Politique

L’écran est plus dangereux que l’arme… la propagande terroriste des camps d’entraînement à l’intelligence artificielle


Le paysage mondial qui a suivi les attentats du 11 septembre 2001 a poussé le chercheur américain spécialiste du terrorisme, Brian Jenkins, à réexaminer sa célèbre assertion formulée en 1974, selon laquelle les groupes terroristes « veulent un grand nombre de spectateurs, pas un grand nombre de morts ».

Cependant, en 2006, Jenkins écrivait, dans son analyse d’Al-Qaïda, que « de nombreux terroristes aujourd’hui veulent un grand nombre de spectateurs et un grand nombre de morts » – un constat qui reflète la profonde transformation de la philosophie de la violence chez les organisations extrémistes au cours des deux dernières décennies, selon le quotidien britannique The Telegraph.

Des premières plateformes Internet aux outils modernes de propagande

Bien que ces groupes revendiquent souvent un héritage remontant au VIIe siècle, ils ont toujours figuré parmi les premiers à adopter les technologies contemporaines pour amplifier leurs messages et diffuser la violence.

Dès les années 1990, ces organisations ont cherché à exploiter tous les moyens médiatiques disponibles pour atteindre un public plus large.

Ainsi, avant même que la majorité des foyers britanniques n’aient accès à Internet, le site « Azzam Publications », administré depuis Tooting à Londres, publiait déjà les textes d’extrémistes, ainsi que des vidéos de soldats russes capturés en Tchétchénie.

Avec le déclenchement de la « guerre contre le terrorisme », les vidéos d’exécutions de détenus occidentaux – comme celle du journaliste américain Daniel Pearl en 2002, ou du Britannique Ken Bigley en 2004 – se sont répandues, démontrant la capacité de ces groupes à créer un choc mondial à l’aide de moyens médiatiques relativement simples.

La montée de la propagande terroriste professionnelle

L’évolution ne s’est pas limitée aux vidéos. Les organisations extrémistes ont rapidement combiné le langage idéologique traditionnel avec des outils de design et de production visuelle modernes. L’un des exemples les plus marquants est celui de l’Américain Jesse Morton, un ancien extrémiste devenu repenti, qui utilisa son site « Revolution Islam » pour menacer les créateurs de la série « South Park » et mobiliser des sympathisants dans le monde entier.

En France, un ancien délinquant de Nice, Omar Omsen, s’est reconverti en prédicateur produisant des « documentaires » artisanaux qui ont attiré un large public sur YouTube. Omsen se trouve toujours en Syrie avec environ 200 de ses partisans, et ils ont participé à l’attaque menée l’an dernier contre Damas.

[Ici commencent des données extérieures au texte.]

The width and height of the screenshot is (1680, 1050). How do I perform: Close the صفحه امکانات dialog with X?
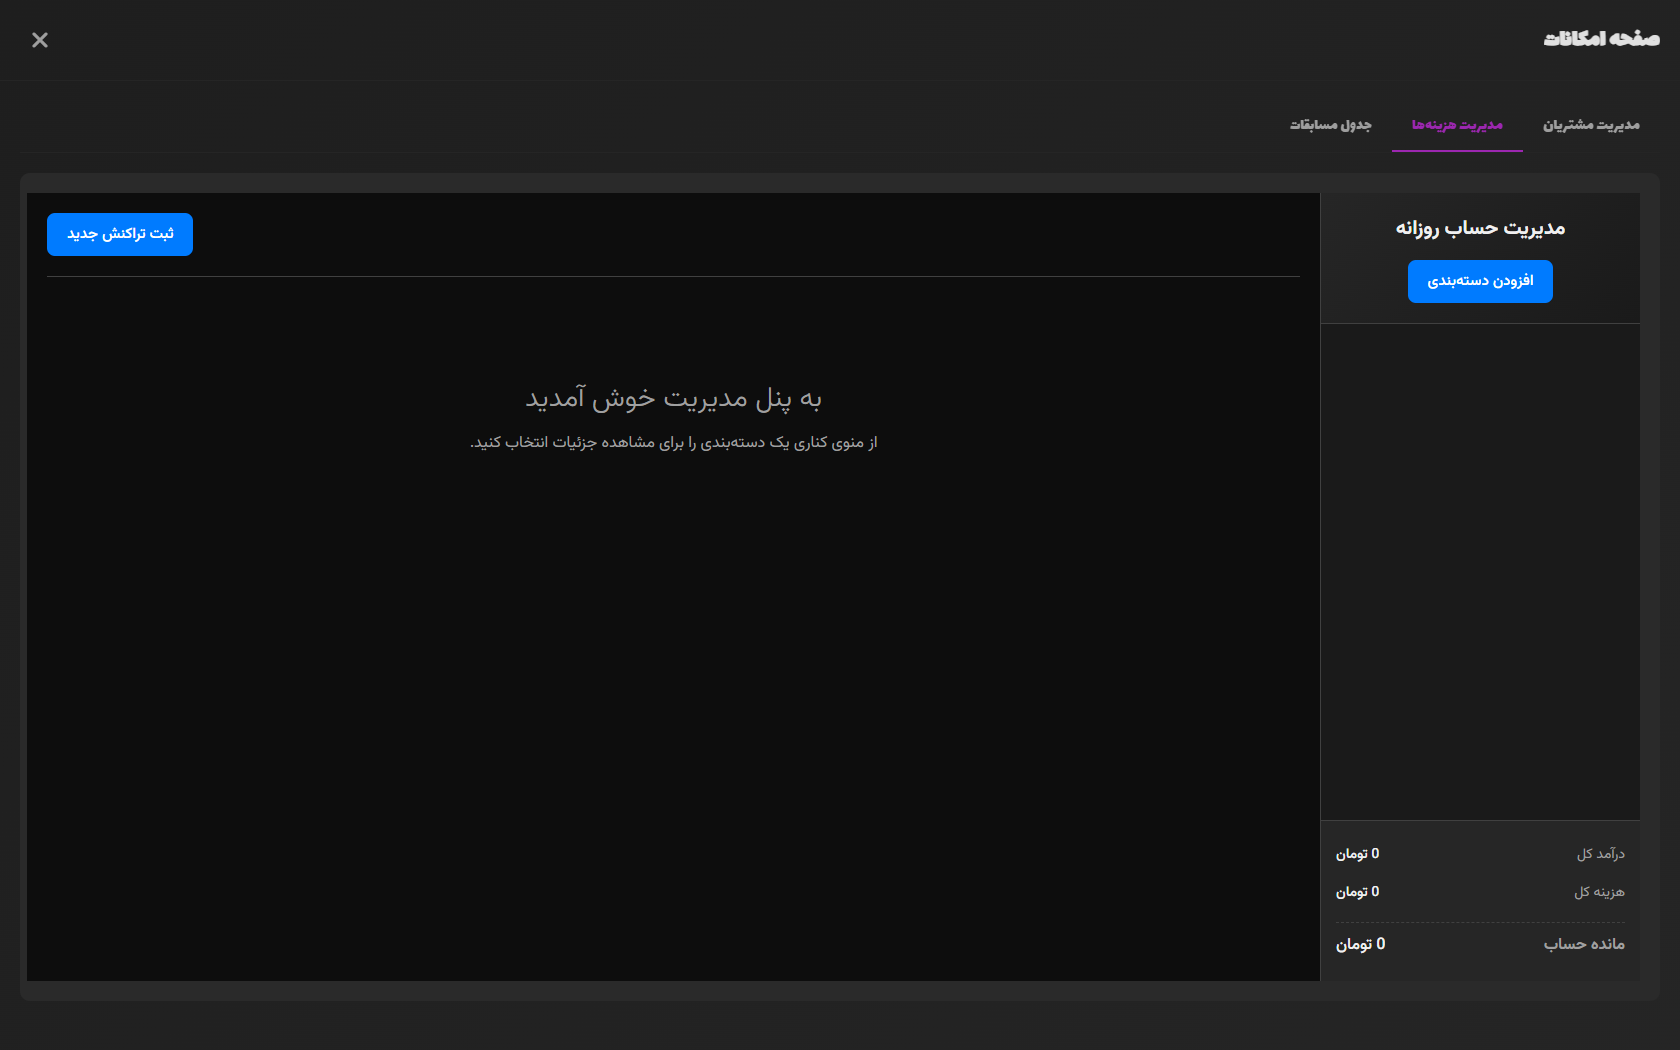click(40, 40)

Par la suite, l’organisation Daech a porté la propagande à un niveau de professionnalisme inédit, suscitant l’inquiétude mondiale quant à la radicalisation en ligne. L’exécution du journaliste américain James Foley par le Britannique Mohammed Emwazi, connu sous le nom de « Jihadi John », en est l’un des exemples les plus marquants : elle a poussé les grandes entreprises technologiques de la Silicon Valley à revoir immédiatement leurs politiques de modération de contenu.

Les groupes terroristes entrent dans l’ère de l’intelligence artificielle

Aujourd’hui, avec la diffusion des technologies d’intelligence artificielle, les groupes terroristes commencent à en explorer le potentiel. Des rapports indiquent que Daech et ses branches médiatiques utilisent l’IA pour accélérer la traduction de leur propagande et étendre leur portée à l’échelle mondiale.

Cette expérience n’a toutefois pas été exempte d’erreurs. Selon BBC Monitoring, l’organisation a produit des bulletins d’information générés par IA pour présenter ses « réalisations », mais l’une des versions a accidentellement montré le visage du présentateur virtuel, ce qui constitue une violation des règles religieuses strictes du groupe.

Les craintes augmentent également parmi ses sympathisants quant au potentiel des technologies de « deepfake » dans la propagation de la discorde et l’attisement des divisions.

Malgré cet engouement pour la technologie, ces groupes – comme de nombreuses entreprises et gouvernements – n’ont pas encore atteint une exploitation maximale des capacités de l’IA.

L’intelligence artificielle, une arme à double tranchant

Les experts en lutte antiterroriste mettent en garde contre une surestimation des capacités des groupes terroristes à exploiter l’intelligence artificielle, car cela risquerait de détourner l’attention de l’analyse sécuritaire classique et du travail de renseignement.

En revanche, l’IA offre aux autorités des outils puissants, notamment : la surveillance et la régulation du contenu terroriste sur les plateformes numériques, la détection de schémas complexes difficiles à identifier manuellement, ainsi que l’analyse et la traduction de volumes considérables de données, de discours et de documents en quelques minutes plutôt qu’en plusieurs mois de travail manuel.